◆ ACTIVITY ◆
Copy the data exactly.

──────── SUPPLIED DATA ────────

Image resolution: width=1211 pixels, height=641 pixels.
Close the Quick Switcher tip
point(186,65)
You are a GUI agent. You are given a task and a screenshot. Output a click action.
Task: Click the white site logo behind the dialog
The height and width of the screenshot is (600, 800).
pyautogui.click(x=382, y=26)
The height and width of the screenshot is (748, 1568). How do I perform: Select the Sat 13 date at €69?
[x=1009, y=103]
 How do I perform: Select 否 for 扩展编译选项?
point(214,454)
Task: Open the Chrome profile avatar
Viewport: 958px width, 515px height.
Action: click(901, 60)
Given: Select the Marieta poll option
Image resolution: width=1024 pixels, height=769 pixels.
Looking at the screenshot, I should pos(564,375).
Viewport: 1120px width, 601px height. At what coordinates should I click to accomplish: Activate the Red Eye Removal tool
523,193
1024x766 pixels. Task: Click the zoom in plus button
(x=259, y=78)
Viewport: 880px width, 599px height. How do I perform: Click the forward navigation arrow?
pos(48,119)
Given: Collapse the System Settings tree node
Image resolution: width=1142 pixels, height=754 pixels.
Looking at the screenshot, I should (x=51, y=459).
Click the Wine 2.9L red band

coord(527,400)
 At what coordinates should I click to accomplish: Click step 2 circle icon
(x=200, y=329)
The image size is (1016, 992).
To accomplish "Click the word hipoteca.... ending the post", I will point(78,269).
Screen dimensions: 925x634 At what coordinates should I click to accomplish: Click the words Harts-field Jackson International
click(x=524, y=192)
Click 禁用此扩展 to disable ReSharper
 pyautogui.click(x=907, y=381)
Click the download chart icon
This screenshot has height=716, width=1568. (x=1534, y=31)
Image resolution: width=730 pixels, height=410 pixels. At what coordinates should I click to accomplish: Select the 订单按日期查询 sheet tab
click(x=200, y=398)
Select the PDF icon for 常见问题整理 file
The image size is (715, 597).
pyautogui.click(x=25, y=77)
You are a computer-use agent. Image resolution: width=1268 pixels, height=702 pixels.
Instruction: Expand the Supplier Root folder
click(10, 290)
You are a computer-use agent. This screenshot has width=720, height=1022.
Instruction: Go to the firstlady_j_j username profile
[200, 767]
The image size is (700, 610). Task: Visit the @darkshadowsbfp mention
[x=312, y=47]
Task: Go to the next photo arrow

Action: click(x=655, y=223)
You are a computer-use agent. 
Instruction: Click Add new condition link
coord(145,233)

────────

◆ ANSWER SECTION ◆
Image resolution: width=1211 pixels, height=641 pixels.
Close the Quick Switcher tip
point(186,65)
You are a GUI agent. You are given a task and a screenshot. Output a click action.
Task: Click the white site logo behind the dialog
The height and width of the screenshot is (600, 800).
pyautogui.click(x=382, y=26)
The height and width of the screenshot is (748, 1568). How do I perform: Select the Sat 13 date at €69?
[x=1009, y=103]
 How do I perform: Select 否 for 扩展编译选项?
point(214,454)
Task: Open the Chrome profile avatar
Viewport: 958px width, 515px height.
Action: click(901, 60)
Given: Select the Marieta poll option
Image resolution: width=1024 pixels, height=769 pixels.
Looking at the screenshot, I should pos(564,375).
Viewport: 1120px width, 601px height. At what coordinates should I click to accomplish: Activate the Red Eye Removal tool
523,193
1024x766 pixels. Task: Click the zoom in plus button
(x=259, y=78)
Viewport: 880px width, 599px height. How do I perform: Click the forward navigation arrow?
pos(48,119)
Given: Collapse the System Settings tree node
Image resolution: width=1142 pixels, height=754 pixels.
Looking at the screenshot, I should (x=51, y=459).
Click the Wine 2.9L red band

coord(527,400)
 At what coordinates should I click to accomplish: Click step 2 circle icon
(x=200, y=329)
The image size is (1016, 992).
To accomplish "Click the word hipoteca.... ending the post", I will point(78,269).
Screen dimensions: 925x634 At what coordinates should I click to accomplish: Click the words Harts-field Jackson International
click(x=524, y=192)
Click 禁用此扩展 to disable ReSharper
 pyautogui.click(x=907, y=381)
Click the download chart icon
This screenshot has height=716, width=1568. (x=1534, y=31)
Image resolution: width=730 pixels, height=410 pixels. At what coordinates should I click to accomplish: Select the 订单按日期查询 sheet tab
click(x=200, y=398)
Select the PDF icon for 常见问题整理 file
The image size is (715, 597).
pyautogui.click(x=25, y=77)
You are a computer-use agent. Image resolution: width=1268 pixels, height=702 pixels.
Instruction: Expand the Supplier Root folder
click(10, 290)
You are a computer-use agent. This screenshot has width=720, height=1022.
Instruction: Go to the firstlady_j_j username profile
[200, 767]
The image size is (700, 610). Task: Visit the @darkshadowsbfp mention
[x=312, y=47]
Task: Go to the next photo arrow

Action: click(x=655, y=223)
You are a computer-use agent. 
Instruction: Click Add new condition link
coord(145,233)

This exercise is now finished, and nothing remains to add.